假如系统高峰期QPS是5000(每秒5000个请求),本来缓存在高峰期可以每秒扛住4000请求,但是缓存机器以外发生了全盘宕机,就会导致高峰期的1秒5000个请求都落在了数据库,数据库扛不住就挂了。如果系统本身没有对此做好必要的措施(比如缓存持久化等),那么数据库重启之后,还是会被新的流量打死。

缓存雪崩的解决方案

  • 事前:redis高可用,主从架构+哨兵集群,redis cluster,避免全盘崩溃。
  • 事中:本地ehcache缓存+hystrix限流&降级,避免MySQL被打死。
  • 事后:redis持久化,一旦重启,可以自动从磁盘中加载数据,快速回复缓存数据。
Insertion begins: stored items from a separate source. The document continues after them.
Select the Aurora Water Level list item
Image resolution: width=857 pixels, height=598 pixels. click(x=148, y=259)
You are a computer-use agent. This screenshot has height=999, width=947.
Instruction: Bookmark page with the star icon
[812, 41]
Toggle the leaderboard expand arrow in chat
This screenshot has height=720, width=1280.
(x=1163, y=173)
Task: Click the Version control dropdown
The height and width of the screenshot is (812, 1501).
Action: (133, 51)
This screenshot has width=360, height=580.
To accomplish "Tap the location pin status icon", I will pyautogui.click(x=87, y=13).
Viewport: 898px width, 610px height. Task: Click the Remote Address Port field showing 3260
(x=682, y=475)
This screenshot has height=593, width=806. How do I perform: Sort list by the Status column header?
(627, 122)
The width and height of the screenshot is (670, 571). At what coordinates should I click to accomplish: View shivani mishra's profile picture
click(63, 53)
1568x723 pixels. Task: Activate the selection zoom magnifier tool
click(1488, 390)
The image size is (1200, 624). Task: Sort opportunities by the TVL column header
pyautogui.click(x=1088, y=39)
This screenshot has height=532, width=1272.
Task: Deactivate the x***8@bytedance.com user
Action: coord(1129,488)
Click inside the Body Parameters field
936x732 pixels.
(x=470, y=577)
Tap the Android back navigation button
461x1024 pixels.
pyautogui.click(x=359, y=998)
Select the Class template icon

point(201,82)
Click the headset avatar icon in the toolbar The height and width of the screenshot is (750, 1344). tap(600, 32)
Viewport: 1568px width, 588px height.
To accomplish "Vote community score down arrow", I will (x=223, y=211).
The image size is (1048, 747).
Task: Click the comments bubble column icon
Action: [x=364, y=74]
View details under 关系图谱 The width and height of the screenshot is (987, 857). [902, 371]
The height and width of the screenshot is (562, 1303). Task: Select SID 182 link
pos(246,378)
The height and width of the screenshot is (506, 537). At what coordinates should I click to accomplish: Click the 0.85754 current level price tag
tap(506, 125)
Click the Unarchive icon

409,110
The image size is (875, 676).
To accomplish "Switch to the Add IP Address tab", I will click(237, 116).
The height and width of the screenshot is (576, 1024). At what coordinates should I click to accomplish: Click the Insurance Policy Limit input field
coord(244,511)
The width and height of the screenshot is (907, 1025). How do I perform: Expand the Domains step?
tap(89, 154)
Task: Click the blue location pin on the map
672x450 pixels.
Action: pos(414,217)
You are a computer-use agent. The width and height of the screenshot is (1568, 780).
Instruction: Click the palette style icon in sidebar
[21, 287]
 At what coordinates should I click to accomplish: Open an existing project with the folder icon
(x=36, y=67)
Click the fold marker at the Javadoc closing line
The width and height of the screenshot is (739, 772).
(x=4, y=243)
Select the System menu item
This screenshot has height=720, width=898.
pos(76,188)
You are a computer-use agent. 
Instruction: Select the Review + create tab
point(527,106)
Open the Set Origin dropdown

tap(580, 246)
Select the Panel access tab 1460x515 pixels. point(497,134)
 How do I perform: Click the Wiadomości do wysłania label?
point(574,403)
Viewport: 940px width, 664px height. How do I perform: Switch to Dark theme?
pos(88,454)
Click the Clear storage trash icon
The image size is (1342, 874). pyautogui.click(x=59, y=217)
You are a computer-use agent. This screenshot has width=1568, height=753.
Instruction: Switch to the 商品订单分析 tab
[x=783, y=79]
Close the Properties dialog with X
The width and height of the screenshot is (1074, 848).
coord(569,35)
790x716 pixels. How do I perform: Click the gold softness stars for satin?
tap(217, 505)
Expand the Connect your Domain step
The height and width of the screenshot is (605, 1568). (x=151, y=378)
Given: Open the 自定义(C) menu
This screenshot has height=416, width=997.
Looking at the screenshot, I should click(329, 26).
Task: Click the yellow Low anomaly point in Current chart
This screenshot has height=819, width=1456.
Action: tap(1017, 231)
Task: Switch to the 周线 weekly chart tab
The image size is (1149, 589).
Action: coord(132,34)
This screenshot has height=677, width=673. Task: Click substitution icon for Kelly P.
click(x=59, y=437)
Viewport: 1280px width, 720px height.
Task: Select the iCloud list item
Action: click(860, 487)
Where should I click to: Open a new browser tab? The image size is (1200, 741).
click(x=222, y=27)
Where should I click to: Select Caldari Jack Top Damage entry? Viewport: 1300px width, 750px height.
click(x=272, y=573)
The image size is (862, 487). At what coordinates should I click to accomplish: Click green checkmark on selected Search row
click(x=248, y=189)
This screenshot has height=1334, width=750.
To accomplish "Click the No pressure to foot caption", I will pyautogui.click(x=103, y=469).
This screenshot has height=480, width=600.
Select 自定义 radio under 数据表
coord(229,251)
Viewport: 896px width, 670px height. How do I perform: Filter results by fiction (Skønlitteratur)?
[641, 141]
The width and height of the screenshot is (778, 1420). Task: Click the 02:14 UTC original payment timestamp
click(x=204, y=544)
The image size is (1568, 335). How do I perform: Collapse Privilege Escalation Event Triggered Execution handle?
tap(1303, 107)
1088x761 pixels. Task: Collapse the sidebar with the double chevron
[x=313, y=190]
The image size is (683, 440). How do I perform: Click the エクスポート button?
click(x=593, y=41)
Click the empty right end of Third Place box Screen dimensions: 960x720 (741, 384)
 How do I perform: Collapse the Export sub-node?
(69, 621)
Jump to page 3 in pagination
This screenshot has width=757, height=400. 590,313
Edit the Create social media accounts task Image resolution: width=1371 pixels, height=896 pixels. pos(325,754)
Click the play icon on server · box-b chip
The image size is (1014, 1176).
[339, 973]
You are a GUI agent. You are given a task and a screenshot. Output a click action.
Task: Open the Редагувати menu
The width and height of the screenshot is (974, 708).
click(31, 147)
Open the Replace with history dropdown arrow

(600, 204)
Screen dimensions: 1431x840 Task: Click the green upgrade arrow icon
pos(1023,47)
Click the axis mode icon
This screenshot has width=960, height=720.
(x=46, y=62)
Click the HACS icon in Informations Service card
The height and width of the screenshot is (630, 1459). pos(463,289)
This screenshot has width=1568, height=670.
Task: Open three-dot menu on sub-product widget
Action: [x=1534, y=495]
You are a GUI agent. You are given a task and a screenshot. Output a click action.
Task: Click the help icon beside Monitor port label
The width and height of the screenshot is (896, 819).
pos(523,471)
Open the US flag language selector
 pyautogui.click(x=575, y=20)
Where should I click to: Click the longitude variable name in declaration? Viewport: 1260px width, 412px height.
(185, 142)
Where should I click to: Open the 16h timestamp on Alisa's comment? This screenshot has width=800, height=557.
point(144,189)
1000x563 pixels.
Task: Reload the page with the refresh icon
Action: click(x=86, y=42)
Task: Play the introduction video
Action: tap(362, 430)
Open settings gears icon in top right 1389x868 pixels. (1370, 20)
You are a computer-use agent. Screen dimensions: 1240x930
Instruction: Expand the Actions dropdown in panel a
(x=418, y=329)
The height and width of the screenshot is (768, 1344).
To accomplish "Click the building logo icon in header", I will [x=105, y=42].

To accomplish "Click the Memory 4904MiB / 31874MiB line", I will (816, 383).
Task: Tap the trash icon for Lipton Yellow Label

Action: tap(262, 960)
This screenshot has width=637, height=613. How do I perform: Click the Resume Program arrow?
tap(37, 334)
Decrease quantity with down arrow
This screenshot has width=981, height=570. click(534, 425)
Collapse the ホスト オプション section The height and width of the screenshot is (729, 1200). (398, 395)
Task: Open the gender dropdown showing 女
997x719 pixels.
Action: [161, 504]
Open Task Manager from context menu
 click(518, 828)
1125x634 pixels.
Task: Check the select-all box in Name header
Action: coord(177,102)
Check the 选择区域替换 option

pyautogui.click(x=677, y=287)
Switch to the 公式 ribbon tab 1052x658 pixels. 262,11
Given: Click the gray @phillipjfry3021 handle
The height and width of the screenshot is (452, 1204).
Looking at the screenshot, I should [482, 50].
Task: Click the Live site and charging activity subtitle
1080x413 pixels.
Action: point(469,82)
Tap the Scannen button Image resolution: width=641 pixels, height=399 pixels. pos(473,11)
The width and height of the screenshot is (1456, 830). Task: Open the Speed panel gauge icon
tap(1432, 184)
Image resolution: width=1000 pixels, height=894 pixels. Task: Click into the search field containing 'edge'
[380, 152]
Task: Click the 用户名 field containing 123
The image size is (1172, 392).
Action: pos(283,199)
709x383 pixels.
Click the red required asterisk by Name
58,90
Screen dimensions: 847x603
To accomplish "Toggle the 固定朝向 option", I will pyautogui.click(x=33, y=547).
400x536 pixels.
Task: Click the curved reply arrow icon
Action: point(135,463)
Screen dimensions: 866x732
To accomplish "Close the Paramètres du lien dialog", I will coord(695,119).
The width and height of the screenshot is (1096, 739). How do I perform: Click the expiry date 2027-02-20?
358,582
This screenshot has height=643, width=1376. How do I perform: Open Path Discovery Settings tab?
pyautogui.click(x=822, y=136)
用户发送一个请求,系统A收到请求后,先查本地ehcache缓存,如果没查到,再查redis。如果ehcache和redis都没有,再去查MySQL。
对于大量的请求,系统可以设置每秒的请求数,超过这个请求数的请求,就可以做降级操作(拒绝请求,返回默认值,返回提示信息或者返回空值)。

好处:
(1)可以避免大量请求访问数据库,导致数据库被打死。因为限流组件能确保每秒只有多少个请求能通过。
(2)只要数据库不死,对于用户来说,40%的请求是可以被处理的。
(3)只要40%的请求可以被处理,就意味着系统没死。对用户来说,可能就是点击几次刷不出来页面,但是多点几次,就能刷出来一次。

缓存穿透

相关场景

对于系统A,假设每秒有5000个请求,但其中有4000个请求是黑客发出的恶意攻击请求。恶意请求在缓存里面查不到结果数据,就会去数据库查,数据库也查不到。
比如,数据库id是从1开始的,结果黑客发过来的请求id全部都是负数,这样的话,缓存中不会有,请求每次都会“视缓存为无物”,直接查询数据库。这种恶意攻击场景的缓存穿透就会直接把数据库给打死。

缓存穿透的解决方案

(1)缓存无效的key
每次系统A从数据库中只要没查到数据,就写一个空值到缓存里去,比如 set -999 UNKNOWN ,然后设置一个过期时间,这样的话,下次有相同的key来访问的时候,在缓存失效之前,都可以直接从缓存中取出数据。
(2)制定过滤规则,过滤不可能存在的数据。
比如订单id或者用户id明显在一个范围内,如果不是这个范围内的数据可以直接过滤掉。
(3)布隆过滤器

缓存击穿

相关场景

热点数据对应的缓存失效。
比如某个key非常热点,访问非常频繁,处于集中式高并发访问的情况,当这个key失效的瞬间,大量的请求就击穿了缓存,直接请求数据库,就像在一道屏障上凿开一个洞。

缓存击穿的解决方案

可以设置热点数据为永不过期。
基于redis或者zookeeper实现互斥锁,等待第一个请求构建完缓存之后,再释放锁,进而其他请求才能通过该key访问数据。